FSCNMF: Fusing Structure and Content via Non-negative Matrix Factorization for Embedding Information Networks
Abstract
Analysis and visualization of an information network can be facilitated better using an appropriate embedding of the network. Network embedding learns a compact low-dimensional vector representation for each node of the network, and uses this lower dimensional representation for different network analysis tasks. Only the structure of the network is considered by a majority of the current embedding algorithms. However, some content is associated with each node, in most of the practical applications, which can help to understand the underlying semantics of the network. It is not straightforward to integrate the content of each node in the current state-of-the-art network embedding methods. In this paper, we propose a nonnegative matrix factorization based optimization framework, namely FSCNMF which considers both the network structure and the content of the nodes while learning a lower dimensional representation of each node in the network.
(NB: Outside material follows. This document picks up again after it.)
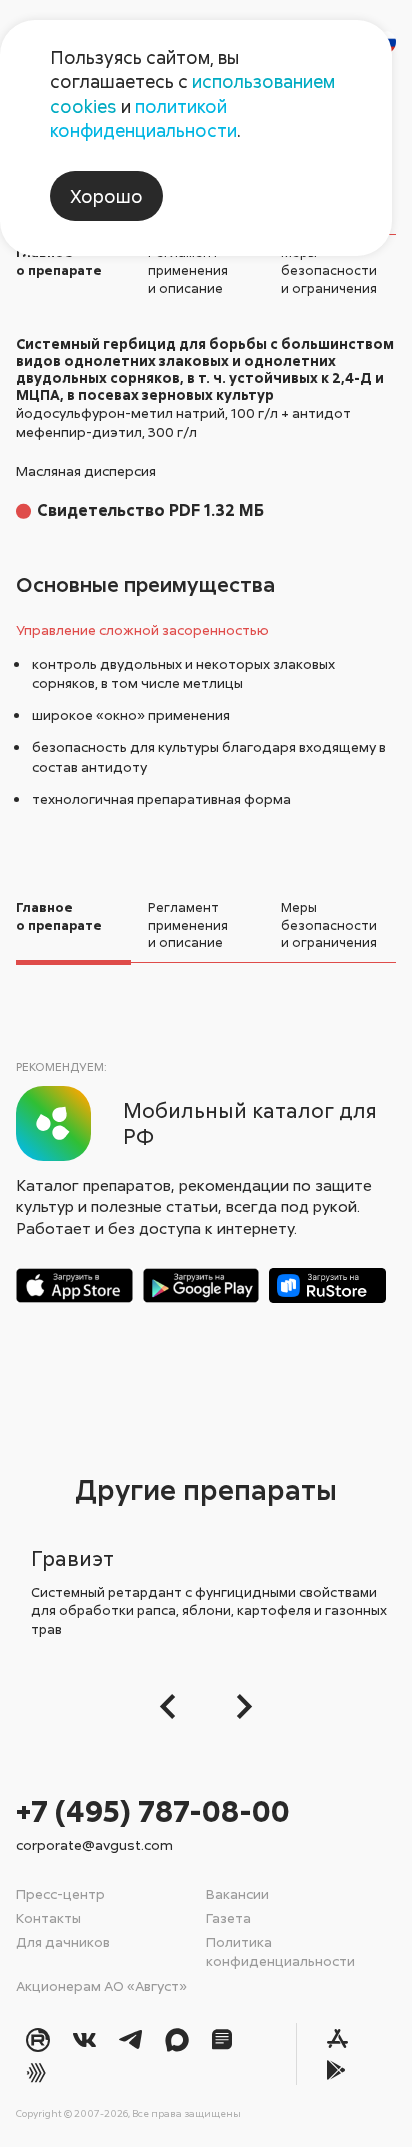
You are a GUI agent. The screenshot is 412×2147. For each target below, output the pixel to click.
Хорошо (106, 196)
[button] (173, 1706)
Our approach systematically regularizes structure based on content and vice versa to exploit the consistency between the structure and content to the best possible extent. We further extend the basic FSCNMF to an advanced method, namely FSCNMF++ to capture the higher order proximities in the network. We conduct experiments on real world information networks for different types of machine learning applications such as node clustering, visualization, and multi-class classification. The results show that our method can represent the network significantly better than the state-of-the-art algorithms and improve the performance across all the applications that we consider.